→ PROMPT 1
From the earnings call transcript below, set down word for word the stretch from "Okay. Thank you" through "or rent growth?".
→ PROMPT 2
According to the earnings call transcript below, what amount of acquisitions has the company budgeted for 2014?
— start of SOURCE PASSAGE —
That's part of it. The other thing you're seeing in the AFFO calculation is a little bit more amortization related to above market leases in our FAS 141 work if you will. So there's offsetting factors there that historically we didn't have in the portfolio, whether it be assumed mortgages or assumed existing leases and the accounting related to them that creates differentials between FFO and AFFO in the past. All we had was adding back amortization of financing costs and stock comp offset by straight line rent and CapEx. As for CapEx specifically to answer your question, we see a similar run rate for next year call it $8,000,000 projected number as it relates to 2013 as a whole and 2014 as a whole.
Okay. Thank you very much.
And our next question does come from the line of Juan Sanabria with Bank of America.
Good afternoon, guys. I was just wondering for 2014 kind of what you're penciling in for acquisitions? I don't think you touched on that in the prepared remarks and as well as on same store NOI growth or rent growth?
Sure. We are expecting approximately $1,000,000,000 in acquisitions at roughly the yields we're seeing today in the market. So that's what we've budgeted for 2014. And with regard to same store rents, we think they'll continue around 1.3% or be perhaps a bit higher. So those are the numbers we're using in our estimates for 2014.
Okay, great. And in those in the acquisition pipelines you look at, are you guys looking at all or interested in going forward and looking at potential public transactions
in
terms of publicly traded companies?
We look at really everything that comes across our desk. And I'd say this, as the largest player in the sector and one of the more active players in the sector with a long successful history. We believe we see most major opportunities whether it be at the property level, property portfolio level or entity level. So we'll consider all of that, but it will need to meet our investment strategies. So we've been, as Sumit mentioned, quite selective this year relative to the transactions we sourced.
And a lot of that is just remaining true to what we want to accomplish with the portfolio. So we've passed on a number of opportunities obviously based on the sorts transactions and what we've done year to date.
And just one other quick question. With regards to the payout ratio, it seems like CapEx is going to be fairly stable. But as we think of the portfolio longer term with a greater percentage of office and industrial versus your historical retail focus, how should we think of CapEx as leases mature and thinking about your payout ratio needing to retain presumably some CapEx to release the space?
Yes, that's a good question. And we're comfortable with it at 89% as I said, but we would expect it to move into probably the mid-80s over time. And that's primarily to accommodate a little bit more on the CapEx side associated with the non retail properties.
Thank you very much.
And our next question does come from the line of Emmanuel Korchman with Citi.
Hey, thanks for taking the questions guys.
Good morning, Emmanuel.
Just maybe with the CEO transition, could you discuss any potential changes in strategy? Or should we just expect status quo going forward?
— end of SOURCE PASSAGE —
— start of MATERIAL —
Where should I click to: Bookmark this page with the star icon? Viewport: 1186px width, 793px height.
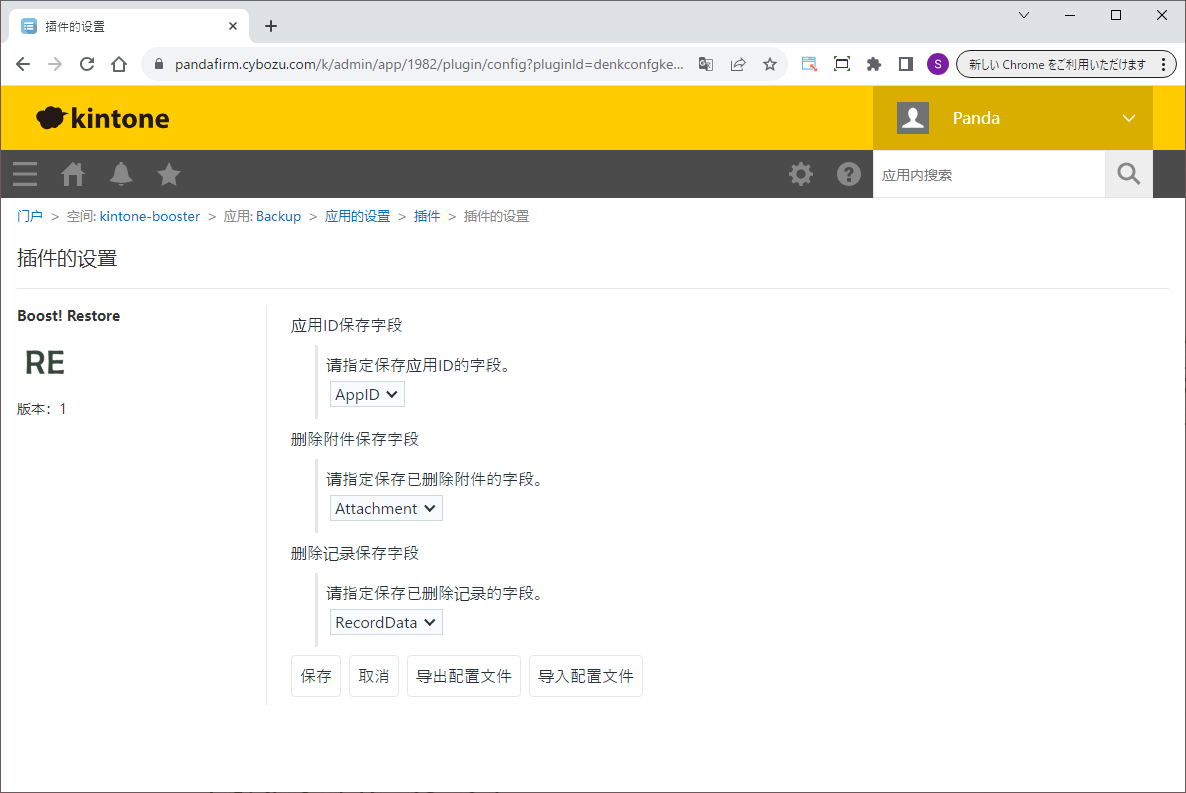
— end of MATERIAL —
→ COMPLETE ANSWER 1
Okay. Thank you very much.
And our next question does come from the line of Juan Sanabria with Bank of America.
Good afternoon, guys. I was just wondering for 2014 kind of what you're penciling in for acquisitions? I don't think you touched on that in the prepared remarks and as well as on same store NOI growth or rent growth?

→ COMPLETE ANSWER 2
Approximately $1,000,000,000.